§ ACTIVITY
Below are entries; count the lines containing the string "with". The answer is that number alone.

§ Data records

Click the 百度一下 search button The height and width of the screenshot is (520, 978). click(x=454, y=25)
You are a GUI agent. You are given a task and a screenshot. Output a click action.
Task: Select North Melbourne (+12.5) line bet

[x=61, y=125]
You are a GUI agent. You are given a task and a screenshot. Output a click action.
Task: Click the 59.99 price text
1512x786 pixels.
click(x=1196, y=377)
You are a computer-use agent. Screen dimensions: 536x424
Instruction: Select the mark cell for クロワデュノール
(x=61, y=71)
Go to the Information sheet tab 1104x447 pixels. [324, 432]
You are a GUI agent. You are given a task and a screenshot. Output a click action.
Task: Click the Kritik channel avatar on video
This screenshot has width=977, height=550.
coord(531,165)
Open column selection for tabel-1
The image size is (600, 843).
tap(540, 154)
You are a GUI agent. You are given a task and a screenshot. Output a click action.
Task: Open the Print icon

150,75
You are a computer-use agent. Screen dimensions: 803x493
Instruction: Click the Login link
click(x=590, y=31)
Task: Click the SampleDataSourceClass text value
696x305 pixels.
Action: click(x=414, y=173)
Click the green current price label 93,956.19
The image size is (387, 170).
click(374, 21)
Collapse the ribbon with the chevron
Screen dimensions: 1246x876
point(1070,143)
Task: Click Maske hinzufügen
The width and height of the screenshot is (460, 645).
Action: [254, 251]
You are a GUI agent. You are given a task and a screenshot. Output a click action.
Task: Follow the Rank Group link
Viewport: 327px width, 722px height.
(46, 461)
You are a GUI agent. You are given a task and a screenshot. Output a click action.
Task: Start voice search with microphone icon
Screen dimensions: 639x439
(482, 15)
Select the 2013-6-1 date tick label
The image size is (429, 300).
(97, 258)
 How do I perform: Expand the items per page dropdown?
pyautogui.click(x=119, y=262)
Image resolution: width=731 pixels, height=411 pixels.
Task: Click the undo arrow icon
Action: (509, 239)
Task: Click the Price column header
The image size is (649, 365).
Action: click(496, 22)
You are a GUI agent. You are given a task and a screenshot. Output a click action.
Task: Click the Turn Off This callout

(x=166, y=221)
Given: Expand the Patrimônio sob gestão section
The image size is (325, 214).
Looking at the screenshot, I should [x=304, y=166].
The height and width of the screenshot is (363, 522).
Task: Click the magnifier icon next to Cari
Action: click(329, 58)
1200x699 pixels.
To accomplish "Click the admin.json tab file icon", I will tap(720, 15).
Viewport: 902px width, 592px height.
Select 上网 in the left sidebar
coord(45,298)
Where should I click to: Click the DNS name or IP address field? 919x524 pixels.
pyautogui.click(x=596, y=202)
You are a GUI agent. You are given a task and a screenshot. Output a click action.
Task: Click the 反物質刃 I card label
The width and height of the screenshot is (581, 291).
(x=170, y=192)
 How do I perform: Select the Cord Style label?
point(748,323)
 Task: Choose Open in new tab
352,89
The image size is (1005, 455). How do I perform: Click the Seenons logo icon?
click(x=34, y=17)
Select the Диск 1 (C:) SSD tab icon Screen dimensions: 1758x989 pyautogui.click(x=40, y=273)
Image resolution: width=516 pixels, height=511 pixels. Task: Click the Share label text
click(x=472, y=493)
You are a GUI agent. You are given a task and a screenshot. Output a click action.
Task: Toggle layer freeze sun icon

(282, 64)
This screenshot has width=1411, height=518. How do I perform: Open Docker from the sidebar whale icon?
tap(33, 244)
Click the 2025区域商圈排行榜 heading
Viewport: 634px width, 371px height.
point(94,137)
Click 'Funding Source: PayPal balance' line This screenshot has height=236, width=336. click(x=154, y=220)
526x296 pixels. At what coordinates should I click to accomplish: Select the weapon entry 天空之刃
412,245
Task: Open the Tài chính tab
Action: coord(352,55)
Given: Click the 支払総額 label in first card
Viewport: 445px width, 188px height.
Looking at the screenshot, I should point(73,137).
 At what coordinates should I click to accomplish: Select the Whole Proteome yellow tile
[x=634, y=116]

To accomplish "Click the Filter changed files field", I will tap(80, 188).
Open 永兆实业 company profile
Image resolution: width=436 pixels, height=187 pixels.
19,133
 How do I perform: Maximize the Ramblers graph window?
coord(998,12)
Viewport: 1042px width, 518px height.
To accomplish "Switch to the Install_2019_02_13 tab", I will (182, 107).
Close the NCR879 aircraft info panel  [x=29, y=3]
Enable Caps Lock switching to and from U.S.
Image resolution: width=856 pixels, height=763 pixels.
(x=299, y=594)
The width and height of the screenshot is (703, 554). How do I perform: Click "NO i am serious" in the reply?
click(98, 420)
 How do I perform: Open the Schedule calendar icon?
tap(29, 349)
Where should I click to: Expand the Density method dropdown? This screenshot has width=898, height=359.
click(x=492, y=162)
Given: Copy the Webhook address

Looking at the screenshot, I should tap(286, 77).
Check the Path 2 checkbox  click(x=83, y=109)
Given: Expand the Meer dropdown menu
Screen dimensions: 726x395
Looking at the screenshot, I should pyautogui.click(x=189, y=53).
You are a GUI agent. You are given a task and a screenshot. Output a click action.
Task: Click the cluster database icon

§ OUTPUT OF THE EXERCISE
2